A brief introduction to the FMA FMA stands for the Financial Market Authority, and in New Zealand it is the organisation in charge of regulating the country’s financial markets. The role originally fell on the shoulders of the Securities Commission of New Zealand. Unfortunately, the Commission suffered a barrage of criticism between 2006 forex brokers regulated by fsafeds 2010, and struggled to enforce a sufficient level of regulation to protect consumers.
Cs apply to each of the offers. The FMA was formed in 2011, to try and put a stop to it all and bring a suitable level of order to the financial markets. Regulating Forex brokers was just one of its roles. A new bill that was passed gave the FMA powers that included issuing and revoking licences for all financial companies, regulating their business conduct, and supervising their work.

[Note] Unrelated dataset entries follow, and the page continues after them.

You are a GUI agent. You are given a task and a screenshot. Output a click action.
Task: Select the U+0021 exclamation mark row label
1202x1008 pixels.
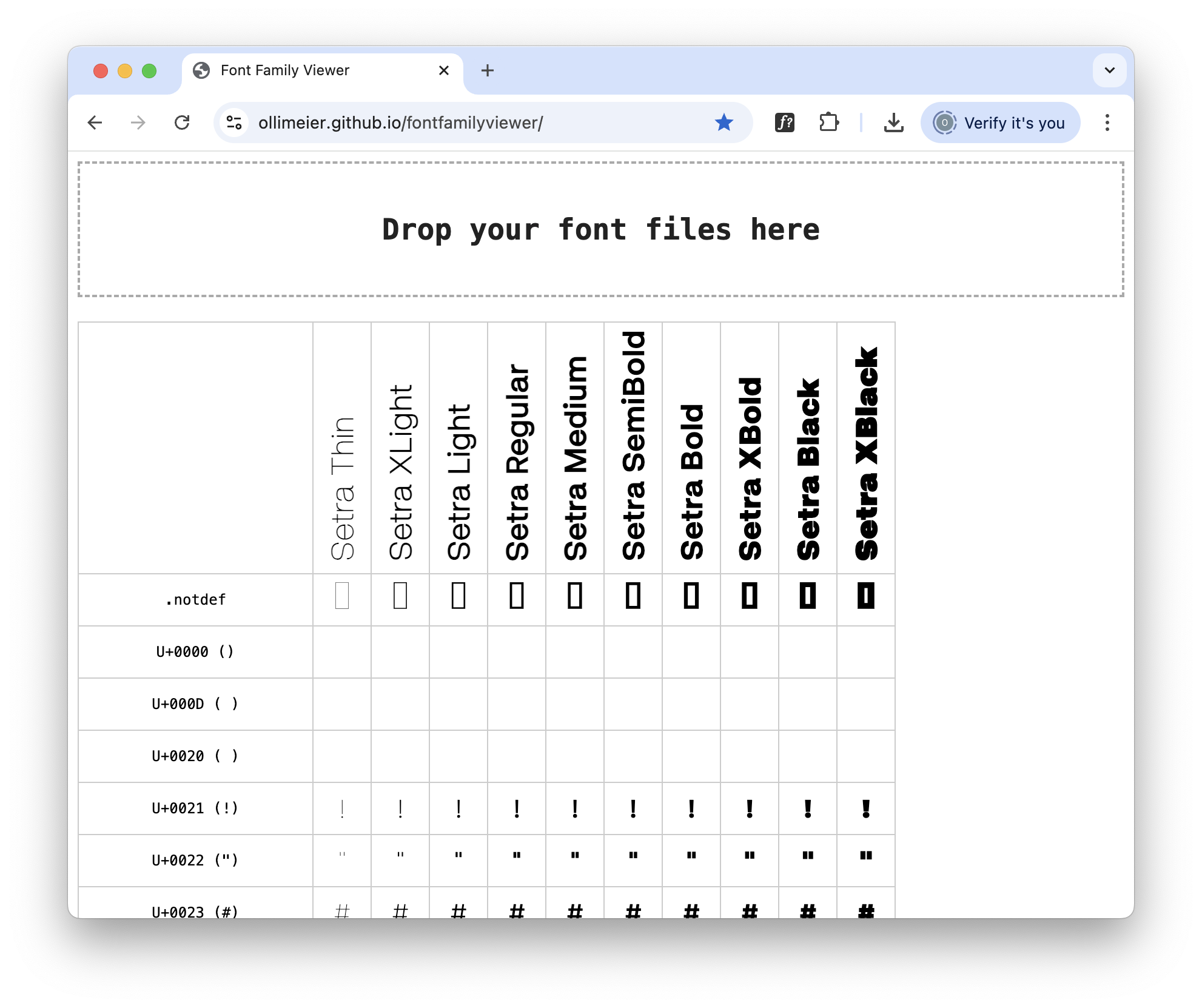195,808
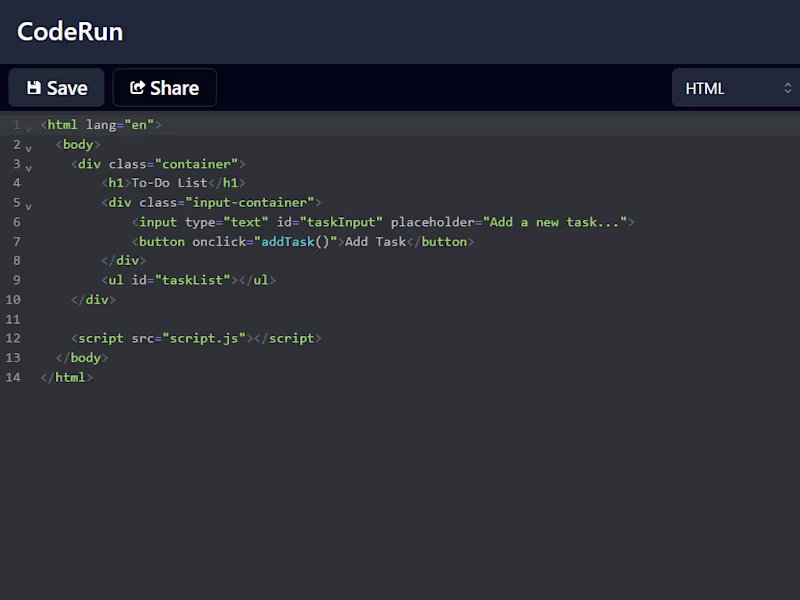Click the up-down arrows on the language selector
Viewport: 800px width, 600px height.
[x=787, y=88]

A further Act was passed in 2013 that expanded the FMA’s domain. Today, it has more tools and options to help in providing a safer environment for New Zealand’s investors and anyone else involved in the financial markets. What kind of regulation is imposed by the FMA? Following its formation in 2011, the FMA was provided with the much-needed tools to help it repair New Zealand’s reputation with regard to financial dealings. Previous years had seen a number of scandals and mishaps that severely damaged its reputation and left a number of people very much out of pocket. Introducing FMA Forex brokers was considered to be an important element of the improvements, because previously the weakly regulated market had allowed a number of people and organisations to get away with almost anything. Once the FM was introduced, companies offering financial services were forced to adhere to certain international regulations and to follow a code of conduct.